-- DO THIS --
Rewrite the rows from the line with "Where should I" up to and including the line with "pyautogui.click(x=1357, y=15)", requests included. Multiply every coordinate number in the answers by 0.8 and round to whole numbers, with halves rounded up.

⟨

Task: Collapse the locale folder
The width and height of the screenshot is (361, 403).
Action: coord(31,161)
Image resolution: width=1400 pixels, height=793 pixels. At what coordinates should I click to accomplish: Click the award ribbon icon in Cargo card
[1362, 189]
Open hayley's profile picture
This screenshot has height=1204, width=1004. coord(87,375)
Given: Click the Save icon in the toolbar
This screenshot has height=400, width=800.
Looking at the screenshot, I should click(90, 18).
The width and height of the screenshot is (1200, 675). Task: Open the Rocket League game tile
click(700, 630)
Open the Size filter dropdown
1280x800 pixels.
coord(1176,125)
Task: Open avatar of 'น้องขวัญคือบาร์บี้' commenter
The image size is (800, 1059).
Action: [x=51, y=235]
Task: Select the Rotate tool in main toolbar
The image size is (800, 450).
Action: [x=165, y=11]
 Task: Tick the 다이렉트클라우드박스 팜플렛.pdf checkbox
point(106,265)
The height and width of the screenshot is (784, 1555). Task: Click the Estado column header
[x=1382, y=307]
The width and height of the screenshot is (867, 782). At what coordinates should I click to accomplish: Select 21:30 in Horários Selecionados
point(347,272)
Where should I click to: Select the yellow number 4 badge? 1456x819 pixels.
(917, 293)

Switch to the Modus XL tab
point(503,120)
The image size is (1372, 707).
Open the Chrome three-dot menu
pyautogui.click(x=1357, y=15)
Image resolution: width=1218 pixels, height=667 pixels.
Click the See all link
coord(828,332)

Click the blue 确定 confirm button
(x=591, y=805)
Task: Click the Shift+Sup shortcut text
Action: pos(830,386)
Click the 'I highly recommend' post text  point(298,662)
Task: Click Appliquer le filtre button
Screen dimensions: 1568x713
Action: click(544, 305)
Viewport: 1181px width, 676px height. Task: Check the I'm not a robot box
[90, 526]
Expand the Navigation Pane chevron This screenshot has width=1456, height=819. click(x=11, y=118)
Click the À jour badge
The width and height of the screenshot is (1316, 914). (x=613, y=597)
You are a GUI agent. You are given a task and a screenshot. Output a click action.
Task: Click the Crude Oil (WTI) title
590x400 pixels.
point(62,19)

⟩

-- SOLUTION FOR THIS PROBLEM --
Where should I click to: Select the yellow number 4 badge? 1456x819 pixels.
(734, 234)

Switch to the Modus XL tab
point(402,96)
The image size is (1372, 707).
Open the Chrome three-dot menu
pyautogui.click(x=1086, y=12)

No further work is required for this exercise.